Martyrs' Day is observed every year on January 30 to mark the death anniversary of the father of the nation Mohandas Karamchand Gandhi. In 1948, Gandhi was assassinated by Nathuram Godse at one of his prayer meets. Godse, a nationalist, killed Gandhi by shooting at him three times from a close range.

Gandhi was conferred the title of 'Mahatma' posthumously around 1915. While some claim Rabindranath Tagore used this title for him, others say residents of Gurukul Kangri first called him by the name. The Sanskrit word Mahatma means a great soul.

Here is all you need to know about Gandhi and Martyrs' Day:

- Gandhi was a lawyer in South Africa before an incident of racism that he faced made him shift back to India and become a social activist and a politician. He is remembered for his contribution to India's struggle for freedom from the British and his policy of truth and non-violence. 

- He spearheaded the civil disobedience movement against the British. The Salt Satyagraha was a big part of the movement as part of which Gandhi led a large group of people from Sabarmati Ashram to Dandi, a coastal village in Gujarat, to produce salt from seawater. It was a protest against the salt tax imposed by the British government in India.

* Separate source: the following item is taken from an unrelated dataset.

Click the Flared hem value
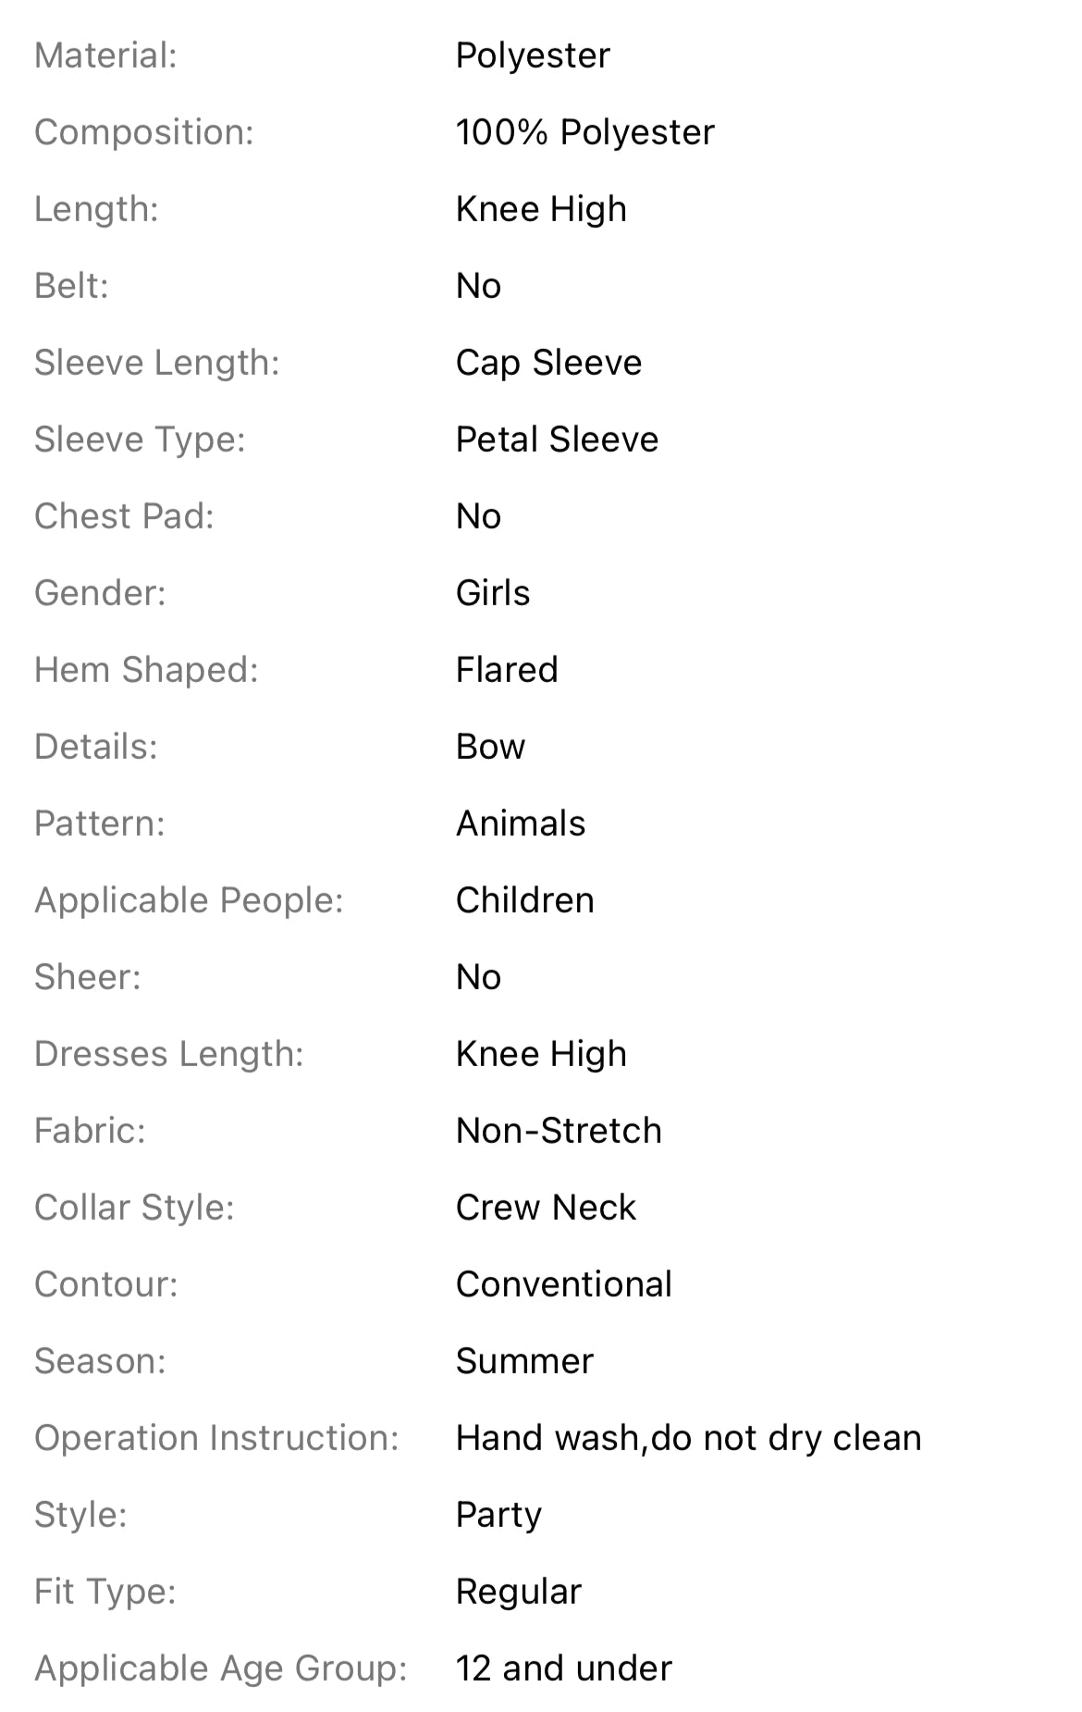The height and width of the screenshot is (1712, 1082). (x=507, y=670)
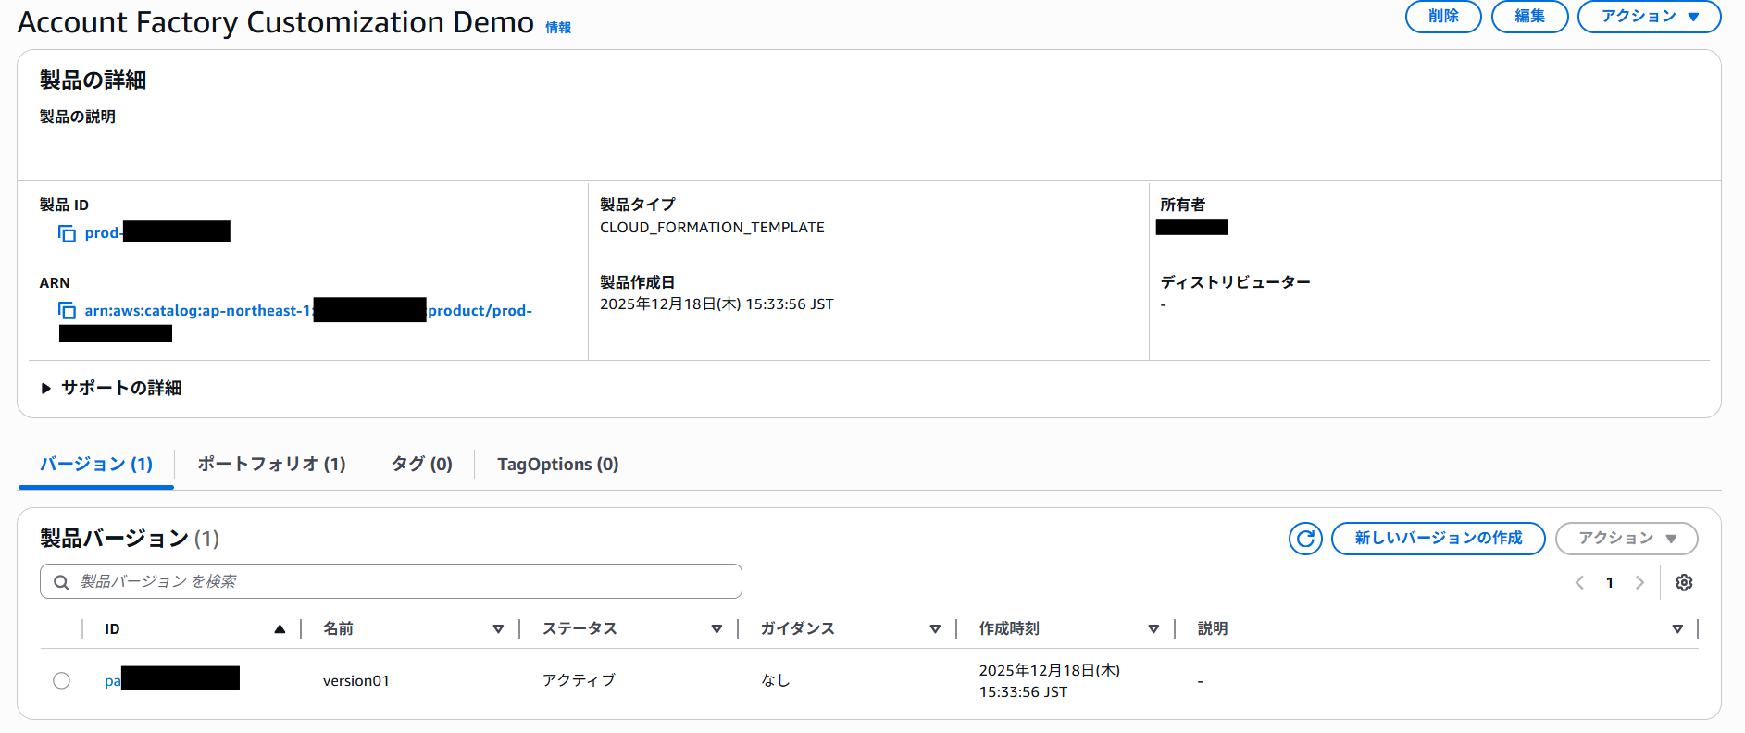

- Hindu fundamentalists accused Gandhi of being the reason for India's partition. In Godse's statement following his death sentence on November 8, 1949, he said that he was unhappy about Gandhi’s support for the Muslim community and blamed him for the partition of India and formation of Pakistan. 

- “I do say that my shots were fired at the person whose policy and action had brought rack and ruin and destruction to millions of Hindus,” Godse said. “I bear no ill will towards anyone individually, but I do say that I had no respect for the present government owing to their policy, which was unfairly favourable towards the Muslims. But at the same time I could clearly see that the policy was entirely due to the presence of Gandhi,” he added.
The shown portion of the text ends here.